REQUIREMENT >> Please return only the lines between the line with "Instruction: Click the Optimism Gateway logo" and the final line of the entries, both included, and exclude pictures.
RECORDS FOR THE EXERCISE Block Start
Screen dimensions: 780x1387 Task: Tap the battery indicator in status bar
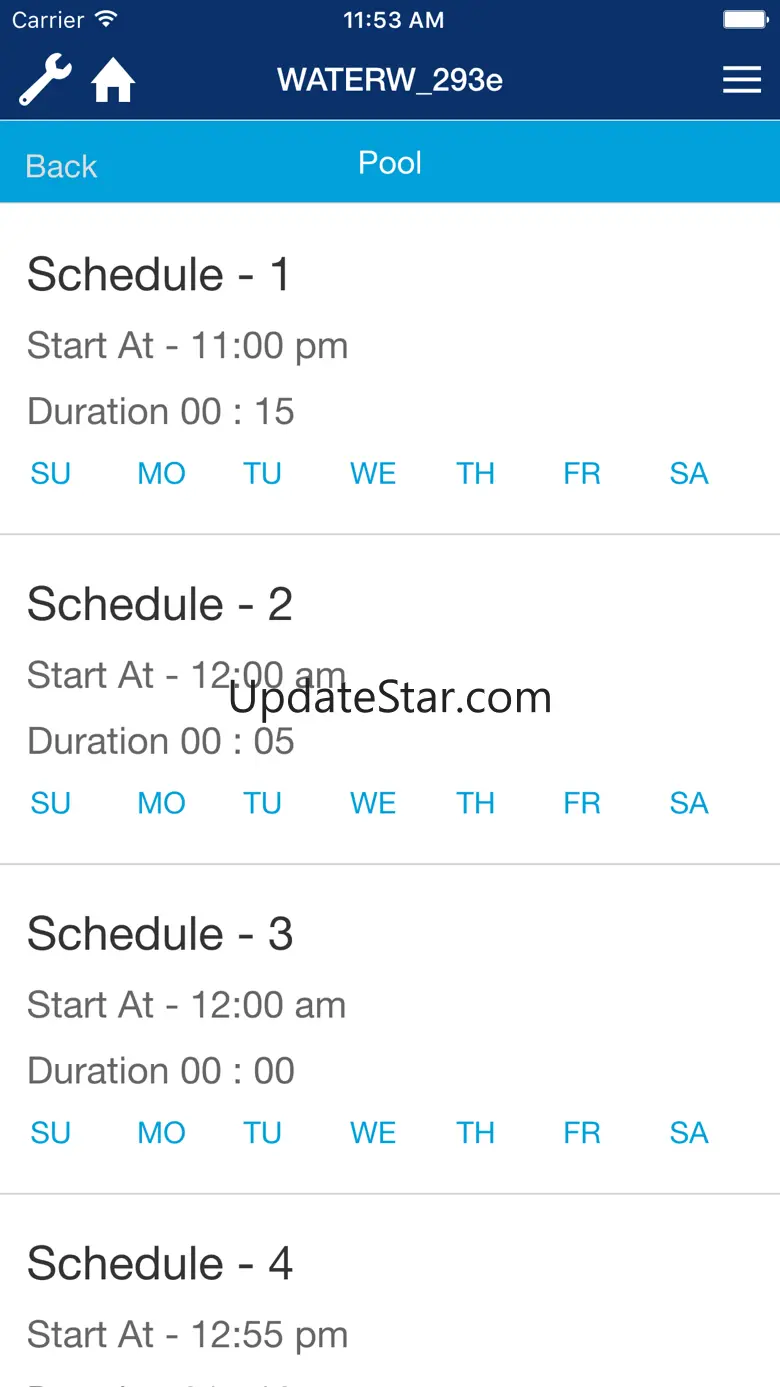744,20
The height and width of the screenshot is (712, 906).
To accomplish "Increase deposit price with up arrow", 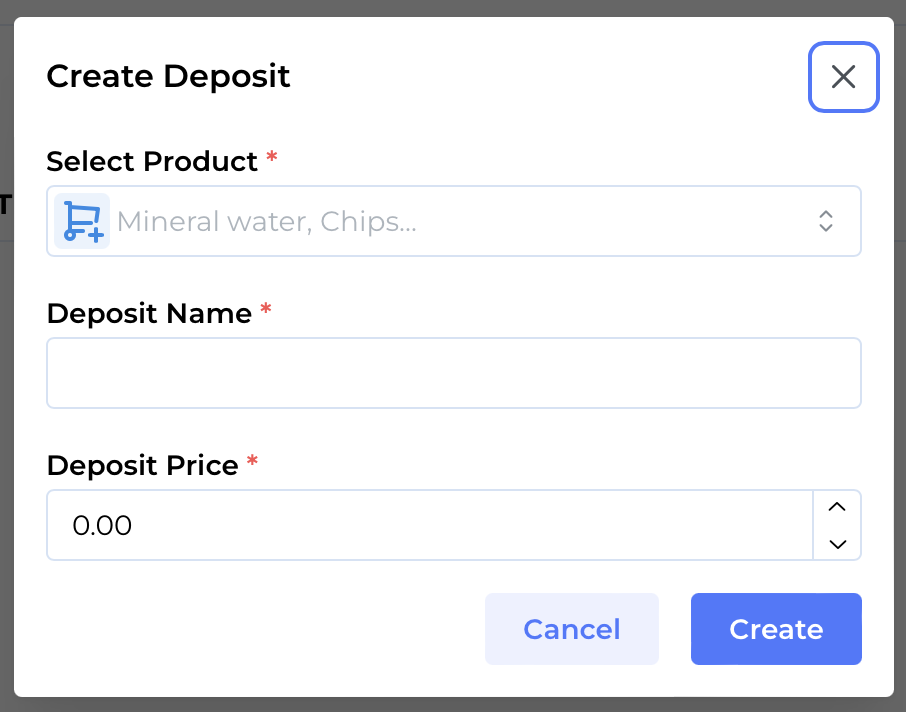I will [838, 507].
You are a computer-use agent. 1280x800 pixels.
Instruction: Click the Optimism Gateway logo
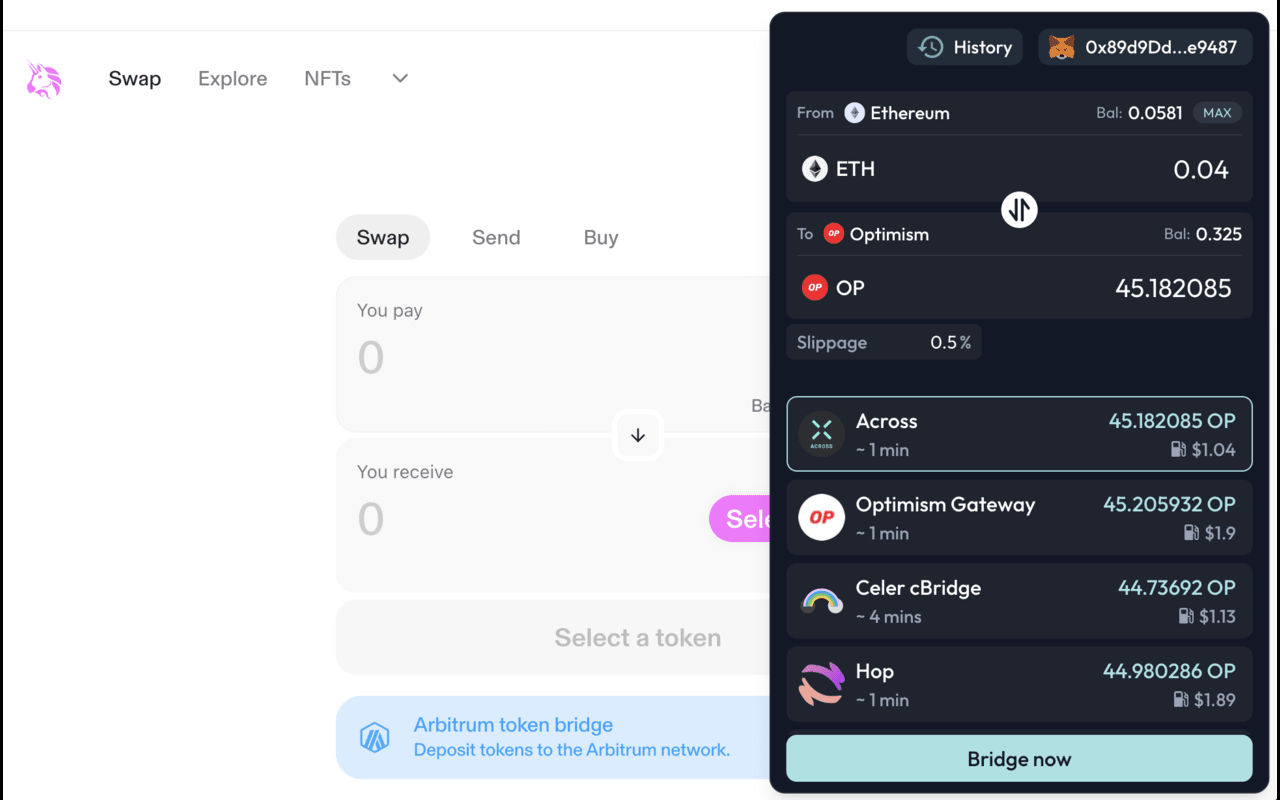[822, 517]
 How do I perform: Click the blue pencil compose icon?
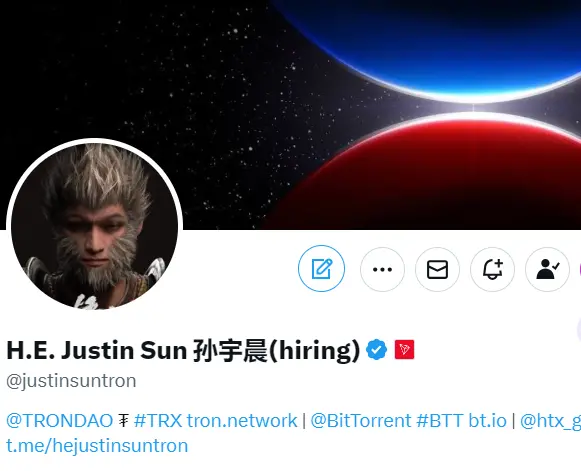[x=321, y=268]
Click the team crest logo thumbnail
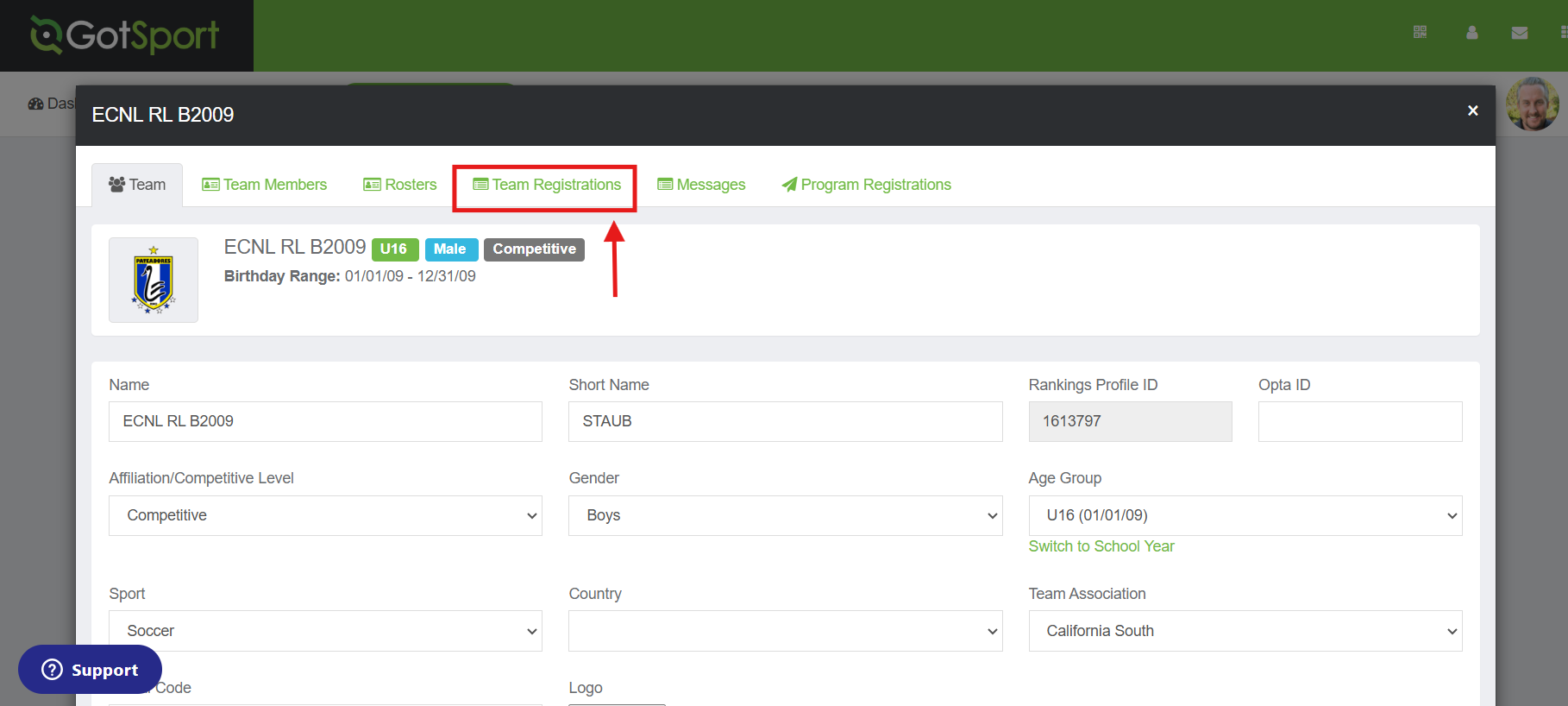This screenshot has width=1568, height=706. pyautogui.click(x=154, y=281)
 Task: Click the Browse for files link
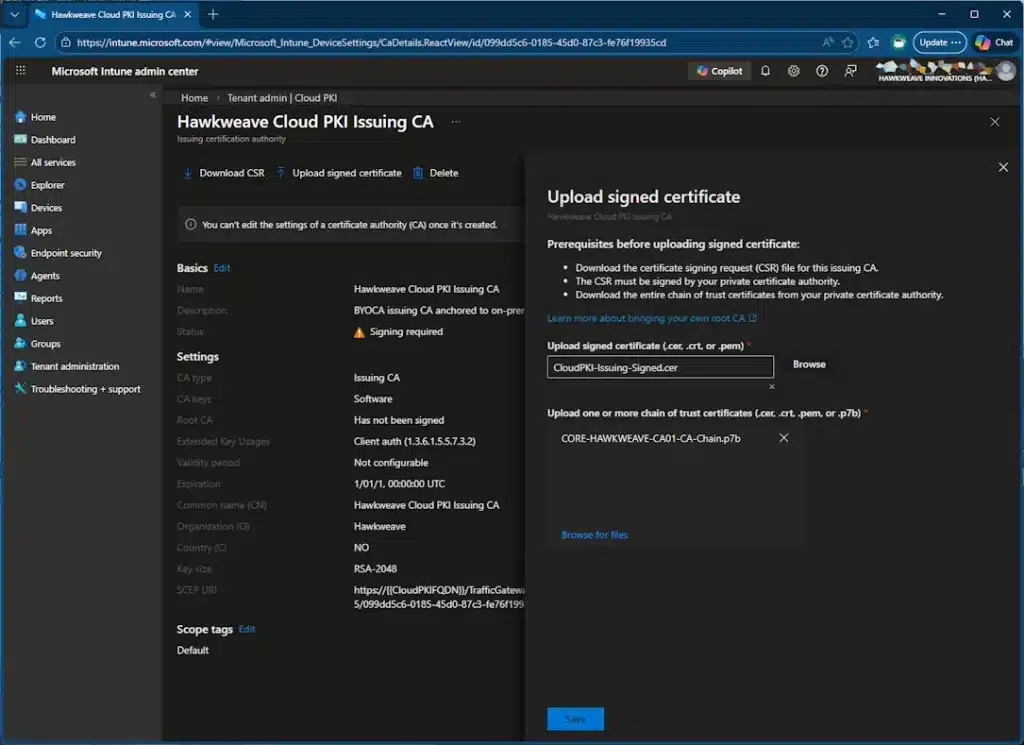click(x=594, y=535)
RECORDS FOR THE EXERCISE Block End
EXERCISE RESULT >>
Instruction: Click the Optimism Gateway logo
[822, 517]
 How do I perform: Click the blue pencil compose icon?
[x=321, y=268]
Click the team crest logo thumbnail
This screenshot has width=1568, height=706. pyautogui.click(x=154, y=281)
 Task: Click the Browse for files link
click(x=594, y=535)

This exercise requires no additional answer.